**SET EXERCISE**
Quote all of the records below word for word, leaving the pictures out of your answer.

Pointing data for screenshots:
┌────────

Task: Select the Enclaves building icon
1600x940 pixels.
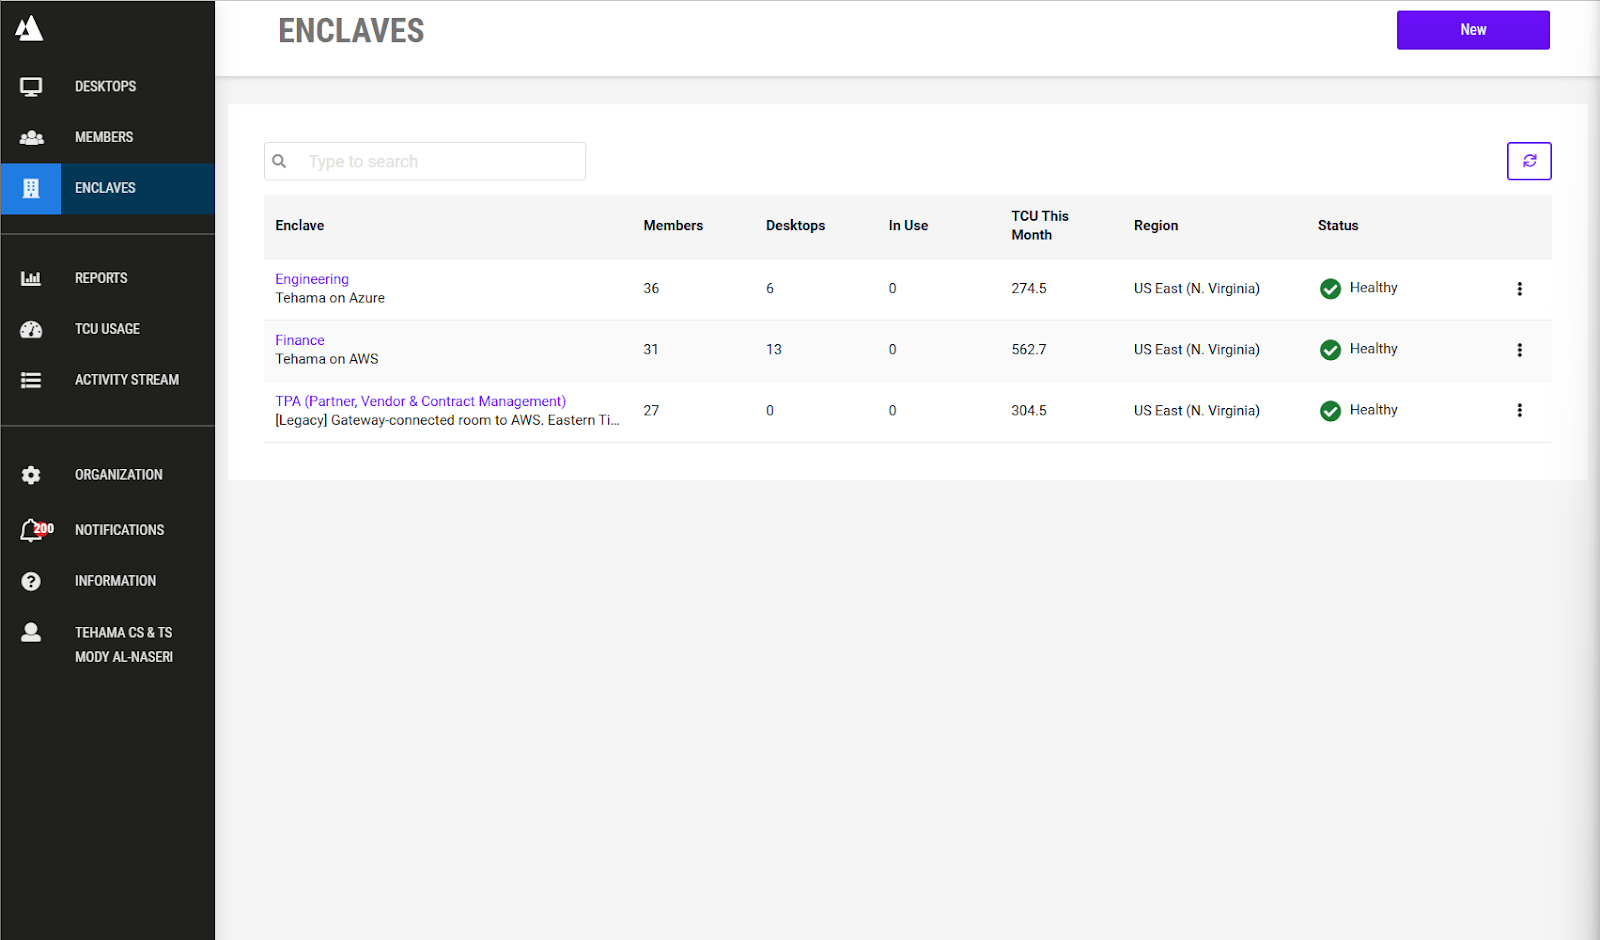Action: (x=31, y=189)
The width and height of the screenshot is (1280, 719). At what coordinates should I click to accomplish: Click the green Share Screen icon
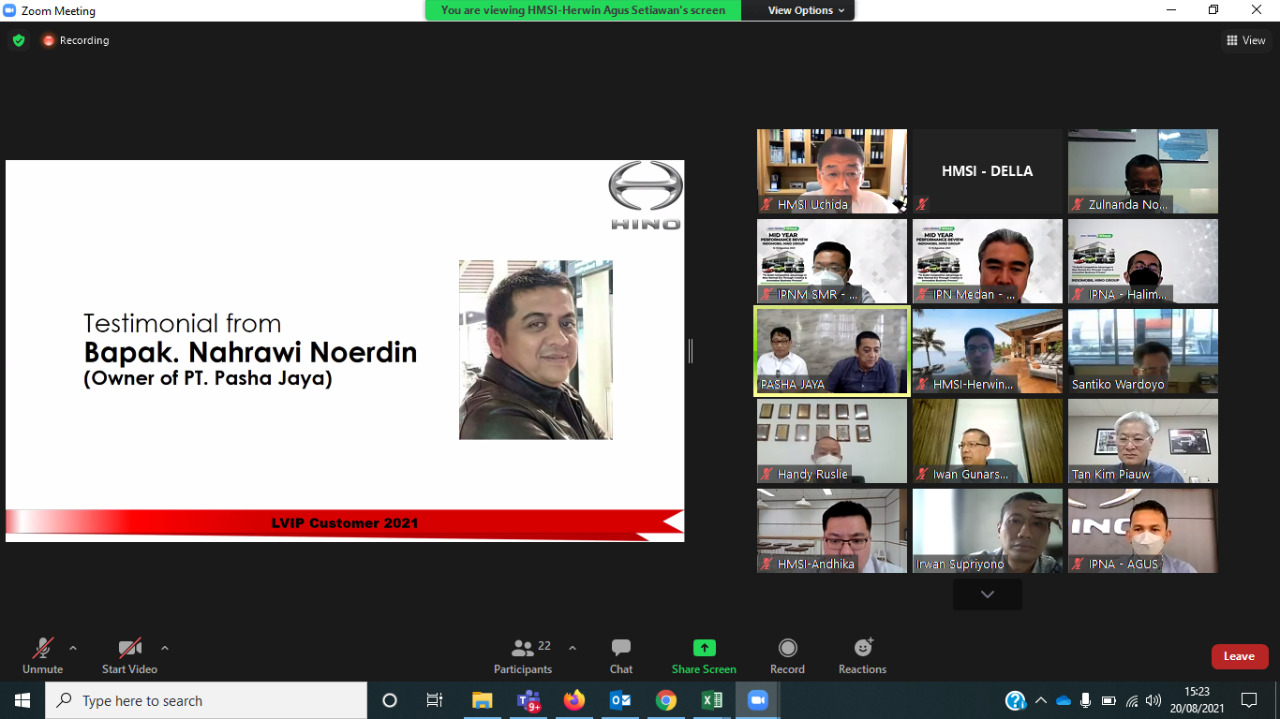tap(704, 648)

└────────

**FULL OUTPUT**
Task: Select the Enclaves building icon
1600x940 pixels.
Action: (x=31, y=189)
The width and height of the screenshot is (1280, 719). At what coordinates should I click to accomplish: Click the green Share Screen icon
tap(704, 648)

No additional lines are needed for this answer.